To do:
Scan the records for "type" and copy each line that contains it.

Material provided:
☆ ☆ ☆ ☆

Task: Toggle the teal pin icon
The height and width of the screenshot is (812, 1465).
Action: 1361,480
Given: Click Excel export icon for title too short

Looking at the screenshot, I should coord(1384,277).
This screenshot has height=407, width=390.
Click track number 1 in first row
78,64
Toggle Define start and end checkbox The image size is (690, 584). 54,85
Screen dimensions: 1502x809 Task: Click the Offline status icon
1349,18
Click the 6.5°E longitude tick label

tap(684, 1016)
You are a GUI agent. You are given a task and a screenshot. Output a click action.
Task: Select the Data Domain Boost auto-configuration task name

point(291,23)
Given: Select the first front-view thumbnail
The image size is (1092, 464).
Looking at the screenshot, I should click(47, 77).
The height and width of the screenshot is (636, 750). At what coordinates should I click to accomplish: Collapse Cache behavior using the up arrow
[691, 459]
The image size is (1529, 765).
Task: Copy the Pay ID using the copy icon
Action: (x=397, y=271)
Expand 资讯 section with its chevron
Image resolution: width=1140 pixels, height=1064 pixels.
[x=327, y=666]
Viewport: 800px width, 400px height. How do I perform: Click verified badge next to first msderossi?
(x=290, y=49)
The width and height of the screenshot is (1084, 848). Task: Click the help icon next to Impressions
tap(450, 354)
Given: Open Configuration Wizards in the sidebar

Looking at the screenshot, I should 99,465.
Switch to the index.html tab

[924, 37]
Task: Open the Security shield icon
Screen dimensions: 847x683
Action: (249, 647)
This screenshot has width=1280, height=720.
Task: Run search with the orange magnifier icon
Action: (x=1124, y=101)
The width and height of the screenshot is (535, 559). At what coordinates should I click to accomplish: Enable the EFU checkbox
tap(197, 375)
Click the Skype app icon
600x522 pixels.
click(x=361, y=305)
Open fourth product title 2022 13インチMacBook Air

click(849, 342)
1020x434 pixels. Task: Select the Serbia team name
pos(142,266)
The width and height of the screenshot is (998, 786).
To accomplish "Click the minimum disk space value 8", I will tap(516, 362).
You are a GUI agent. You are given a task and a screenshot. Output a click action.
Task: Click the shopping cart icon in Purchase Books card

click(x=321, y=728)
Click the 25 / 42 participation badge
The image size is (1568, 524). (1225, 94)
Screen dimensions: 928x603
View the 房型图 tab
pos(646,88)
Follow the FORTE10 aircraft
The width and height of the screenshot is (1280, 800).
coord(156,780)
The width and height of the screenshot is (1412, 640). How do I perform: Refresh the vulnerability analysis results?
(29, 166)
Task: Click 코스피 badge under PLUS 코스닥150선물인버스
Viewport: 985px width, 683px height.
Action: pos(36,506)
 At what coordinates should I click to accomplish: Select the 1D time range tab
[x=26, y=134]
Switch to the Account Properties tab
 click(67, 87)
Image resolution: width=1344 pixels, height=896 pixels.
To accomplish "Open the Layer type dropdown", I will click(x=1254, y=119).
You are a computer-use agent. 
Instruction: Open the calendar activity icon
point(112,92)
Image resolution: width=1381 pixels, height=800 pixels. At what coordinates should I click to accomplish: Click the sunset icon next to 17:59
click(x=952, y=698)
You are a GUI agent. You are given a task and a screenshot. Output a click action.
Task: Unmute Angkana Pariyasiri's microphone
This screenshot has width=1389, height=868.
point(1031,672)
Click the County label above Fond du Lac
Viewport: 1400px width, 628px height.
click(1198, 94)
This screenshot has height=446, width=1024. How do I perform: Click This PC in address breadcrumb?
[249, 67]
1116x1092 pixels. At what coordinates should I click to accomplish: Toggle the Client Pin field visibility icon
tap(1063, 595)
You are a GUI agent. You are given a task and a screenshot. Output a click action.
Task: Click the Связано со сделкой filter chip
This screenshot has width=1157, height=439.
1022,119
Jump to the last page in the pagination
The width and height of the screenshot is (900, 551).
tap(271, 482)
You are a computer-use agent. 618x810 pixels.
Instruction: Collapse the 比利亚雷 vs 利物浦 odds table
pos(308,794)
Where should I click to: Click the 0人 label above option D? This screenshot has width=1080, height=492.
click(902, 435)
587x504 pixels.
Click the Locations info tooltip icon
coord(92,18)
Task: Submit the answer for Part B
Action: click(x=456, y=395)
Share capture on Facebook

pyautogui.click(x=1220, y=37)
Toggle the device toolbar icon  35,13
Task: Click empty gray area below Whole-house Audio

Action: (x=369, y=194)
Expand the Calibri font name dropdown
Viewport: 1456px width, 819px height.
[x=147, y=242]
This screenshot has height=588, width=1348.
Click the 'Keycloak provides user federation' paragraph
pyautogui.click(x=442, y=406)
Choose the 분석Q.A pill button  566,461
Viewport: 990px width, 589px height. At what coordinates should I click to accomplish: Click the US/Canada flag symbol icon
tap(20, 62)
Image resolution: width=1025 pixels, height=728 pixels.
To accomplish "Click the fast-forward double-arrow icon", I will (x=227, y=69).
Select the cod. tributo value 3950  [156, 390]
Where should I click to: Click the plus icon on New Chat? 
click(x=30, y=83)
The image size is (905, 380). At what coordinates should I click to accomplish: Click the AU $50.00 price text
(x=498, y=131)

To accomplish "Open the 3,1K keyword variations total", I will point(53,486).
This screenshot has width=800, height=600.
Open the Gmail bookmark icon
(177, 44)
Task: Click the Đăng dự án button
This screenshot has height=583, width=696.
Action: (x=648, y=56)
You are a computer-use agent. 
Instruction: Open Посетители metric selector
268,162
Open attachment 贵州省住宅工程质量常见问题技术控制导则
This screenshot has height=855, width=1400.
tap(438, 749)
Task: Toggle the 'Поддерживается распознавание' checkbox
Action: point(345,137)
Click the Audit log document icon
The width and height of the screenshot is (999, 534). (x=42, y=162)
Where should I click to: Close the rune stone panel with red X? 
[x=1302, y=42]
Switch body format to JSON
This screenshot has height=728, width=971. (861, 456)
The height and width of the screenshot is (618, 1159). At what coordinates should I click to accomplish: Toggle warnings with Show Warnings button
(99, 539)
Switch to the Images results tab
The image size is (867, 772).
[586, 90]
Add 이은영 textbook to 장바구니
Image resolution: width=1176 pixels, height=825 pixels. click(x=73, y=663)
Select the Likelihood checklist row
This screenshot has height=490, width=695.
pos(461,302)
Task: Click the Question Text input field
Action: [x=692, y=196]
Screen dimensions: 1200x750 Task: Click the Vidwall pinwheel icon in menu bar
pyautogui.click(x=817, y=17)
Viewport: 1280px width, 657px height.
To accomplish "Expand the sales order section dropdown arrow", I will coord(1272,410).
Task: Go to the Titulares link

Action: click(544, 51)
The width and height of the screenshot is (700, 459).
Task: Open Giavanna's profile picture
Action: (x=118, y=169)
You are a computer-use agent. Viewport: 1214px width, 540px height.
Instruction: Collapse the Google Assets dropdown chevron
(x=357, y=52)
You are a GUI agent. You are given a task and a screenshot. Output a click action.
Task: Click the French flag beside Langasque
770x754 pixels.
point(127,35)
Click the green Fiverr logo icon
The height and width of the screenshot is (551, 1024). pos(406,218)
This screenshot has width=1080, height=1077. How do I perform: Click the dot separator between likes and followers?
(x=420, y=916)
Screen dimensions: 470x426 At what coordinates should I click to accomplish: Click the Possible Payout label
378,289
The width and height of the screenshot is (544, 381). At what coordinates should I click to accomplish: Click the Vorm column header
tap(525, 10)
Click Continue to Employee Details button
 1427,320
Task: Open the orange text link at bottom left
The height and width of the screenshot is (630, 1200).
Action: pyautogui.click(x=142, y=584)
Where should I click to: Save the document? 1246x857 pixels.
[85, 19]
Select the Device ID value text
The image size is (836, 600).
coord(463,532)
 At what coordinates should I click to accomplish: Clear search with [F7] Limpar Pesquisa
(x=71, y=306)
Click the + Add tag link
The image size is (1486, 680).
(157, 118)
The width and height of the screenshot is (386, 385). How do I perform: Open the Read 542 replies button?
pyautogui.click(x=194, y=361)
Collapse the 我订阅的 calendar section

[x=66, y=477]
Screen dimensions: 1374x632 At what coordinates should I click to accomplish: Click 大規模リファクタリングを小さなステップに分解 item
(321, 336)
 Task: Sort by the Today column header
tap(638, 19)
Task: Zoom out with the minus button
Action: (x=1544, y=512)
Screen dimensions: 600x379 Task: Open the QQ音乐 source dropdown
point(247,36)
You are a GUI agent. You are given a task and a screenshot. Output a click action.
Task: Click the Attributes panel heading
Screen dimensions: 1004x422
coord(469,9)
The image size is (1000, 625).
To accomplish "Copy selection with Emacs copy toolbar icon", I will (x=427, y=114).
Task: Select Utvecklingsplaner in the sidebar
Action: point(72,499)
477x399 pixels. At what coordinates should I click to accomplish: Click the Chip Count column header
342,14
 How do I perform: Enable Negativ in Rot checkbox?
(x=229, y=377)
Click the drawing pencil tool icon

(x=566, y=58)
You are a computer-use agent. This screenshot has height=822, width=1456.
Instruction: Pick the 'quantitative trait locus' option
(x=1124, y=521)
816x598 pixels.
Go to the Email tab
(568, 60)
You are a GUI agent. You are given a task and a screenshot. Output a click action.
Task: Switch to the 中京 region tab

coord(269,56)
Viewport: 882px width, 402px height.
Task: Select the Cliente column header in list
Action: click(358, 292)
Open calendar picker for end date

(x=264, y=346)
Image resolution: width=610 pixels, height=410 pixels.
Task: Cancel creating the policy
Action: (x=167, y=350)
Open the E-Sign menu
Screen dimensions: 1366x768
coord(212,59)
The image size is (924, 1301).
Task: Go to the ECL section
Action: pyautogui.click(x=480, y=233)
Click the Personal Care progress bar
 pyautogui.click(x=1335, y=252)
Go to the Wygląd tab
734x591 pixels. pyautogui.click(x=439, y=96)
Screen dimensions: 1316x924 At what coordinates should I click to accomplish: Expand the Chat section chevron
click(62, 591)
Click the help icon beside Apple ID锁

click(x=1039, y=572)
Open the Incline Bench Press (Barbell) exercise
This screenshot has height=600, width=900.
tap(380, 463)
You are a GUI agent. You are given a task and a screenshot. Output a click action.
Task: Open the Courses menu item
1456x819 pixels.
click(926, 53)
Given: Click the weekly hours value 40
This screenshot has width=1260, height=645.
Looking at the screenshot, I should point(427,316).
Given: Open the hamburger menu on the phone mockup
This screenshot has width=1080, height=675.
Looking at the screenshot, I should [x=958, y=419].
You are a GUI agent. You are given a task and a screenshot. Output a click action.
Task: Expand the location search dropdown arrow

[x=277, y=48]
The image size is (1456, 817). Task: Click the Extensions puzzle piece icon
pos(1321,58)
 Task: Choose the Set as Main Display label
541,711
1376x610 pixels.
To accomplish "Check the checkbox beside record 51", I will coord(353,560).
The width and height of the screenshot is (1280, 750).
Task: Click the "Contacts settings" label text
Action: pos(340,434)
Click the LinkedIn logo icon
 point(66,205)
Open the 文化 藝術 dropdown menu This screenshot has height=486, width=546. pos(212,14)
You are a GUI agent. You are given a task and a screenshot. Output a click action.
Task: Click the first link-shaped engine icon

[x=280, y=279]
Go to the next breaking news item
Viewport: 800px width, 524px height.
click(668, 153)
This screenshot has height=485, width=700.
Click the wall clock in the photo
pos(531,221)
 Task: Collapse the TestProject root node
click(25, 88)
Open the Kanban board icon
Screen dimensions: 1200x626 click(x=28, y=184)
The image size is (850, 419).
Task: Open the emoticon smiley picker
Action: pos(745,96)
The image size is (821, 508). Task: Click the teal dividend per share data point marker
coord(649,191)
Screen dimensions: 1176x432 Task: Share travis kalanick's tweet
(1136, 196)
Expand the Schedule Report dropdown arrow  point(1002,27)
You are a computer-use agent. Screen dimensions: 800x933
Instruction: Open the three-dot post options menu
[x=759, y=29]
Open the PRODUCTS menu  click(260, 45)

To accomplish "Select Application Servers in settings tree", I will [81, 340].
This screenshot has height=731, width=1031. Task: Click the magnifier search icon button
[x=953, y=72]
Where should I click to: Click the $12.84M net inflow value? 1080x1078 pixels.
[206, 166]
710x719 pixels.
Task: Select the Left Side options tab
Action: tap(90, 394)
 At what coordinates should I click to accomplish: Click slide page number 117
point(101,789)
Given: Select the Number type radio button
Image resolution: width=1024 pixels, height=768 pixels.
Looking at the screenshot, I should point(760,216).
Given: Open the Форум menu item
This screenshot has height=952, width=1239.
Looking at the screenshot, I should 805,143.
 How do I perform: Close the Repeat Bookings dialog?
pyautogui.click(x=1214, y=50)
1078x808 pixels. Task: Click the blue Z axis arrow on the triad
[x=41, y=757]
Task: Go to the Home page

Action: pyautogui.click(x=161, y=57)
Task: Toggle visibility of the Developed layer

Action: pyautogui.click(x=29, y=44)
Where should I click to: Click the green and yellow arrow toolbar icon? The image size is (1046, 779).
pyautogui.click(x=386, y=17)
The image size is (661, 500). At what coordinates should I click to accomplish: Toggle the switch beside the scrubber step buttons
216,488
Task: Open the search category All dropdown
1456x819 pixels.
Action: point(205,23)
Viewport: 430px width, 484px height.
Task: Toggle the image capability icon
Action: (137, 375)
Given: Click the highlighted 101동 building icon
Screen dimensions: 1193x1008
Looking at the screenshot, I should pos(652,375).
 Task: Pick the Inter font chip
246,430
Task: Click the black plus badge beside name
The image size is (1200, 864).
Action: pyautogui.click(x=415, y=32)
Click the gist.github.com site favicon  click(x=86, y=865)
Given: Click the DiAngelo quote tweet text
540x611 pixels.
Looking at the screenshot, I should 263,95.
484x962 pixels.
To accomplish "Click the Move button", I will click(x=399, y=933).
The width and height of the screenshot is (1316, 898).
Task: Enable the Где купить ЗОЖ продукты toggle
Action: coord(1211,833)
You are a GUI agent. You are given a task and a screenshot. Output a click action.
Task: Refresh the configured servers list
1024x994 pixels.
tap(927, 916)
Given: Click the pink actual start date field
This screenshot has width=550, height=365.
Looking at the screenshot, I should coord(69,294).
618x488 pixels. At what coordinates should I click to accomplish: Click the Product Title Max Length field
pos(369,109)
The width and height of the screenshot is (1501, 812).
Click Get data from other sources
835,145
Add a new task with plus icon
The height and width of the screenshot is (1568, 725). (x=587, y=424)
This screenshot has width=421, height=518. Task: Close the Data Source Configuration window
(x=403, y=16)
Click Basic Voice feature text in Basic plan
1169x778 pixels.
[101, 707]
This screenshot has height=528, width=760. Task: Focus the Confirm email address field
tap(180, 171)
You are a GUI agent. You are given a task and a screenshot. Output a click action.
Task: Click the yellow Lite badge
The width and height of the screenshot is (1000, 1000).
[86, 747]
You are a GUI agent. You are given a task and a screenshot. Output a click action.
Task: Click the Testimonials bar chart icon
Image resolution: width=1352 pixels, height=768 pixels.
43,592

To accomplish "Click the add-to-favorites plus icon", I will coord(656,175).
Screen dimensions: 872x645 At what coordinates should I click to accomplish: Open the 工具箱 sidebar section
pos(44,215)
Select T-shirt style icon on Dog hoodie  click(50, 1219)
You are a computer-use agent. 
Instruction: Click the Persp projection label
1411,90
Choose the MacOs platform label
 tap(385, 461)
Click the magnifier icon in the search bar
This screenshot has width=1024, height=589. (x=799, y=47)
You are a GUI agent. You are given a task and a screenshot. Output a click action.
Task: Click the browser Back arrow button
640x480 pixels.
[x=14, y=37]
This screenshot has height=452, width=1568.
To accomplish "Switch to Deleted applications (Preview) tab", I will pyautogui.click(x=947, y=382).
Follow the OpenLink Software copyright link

☆ ☆ ☆ ☆

Written solution:
To accomplish "Open the Layer type dropdown", I will click(x=1254, y=119).
Given: Select the Number type radio button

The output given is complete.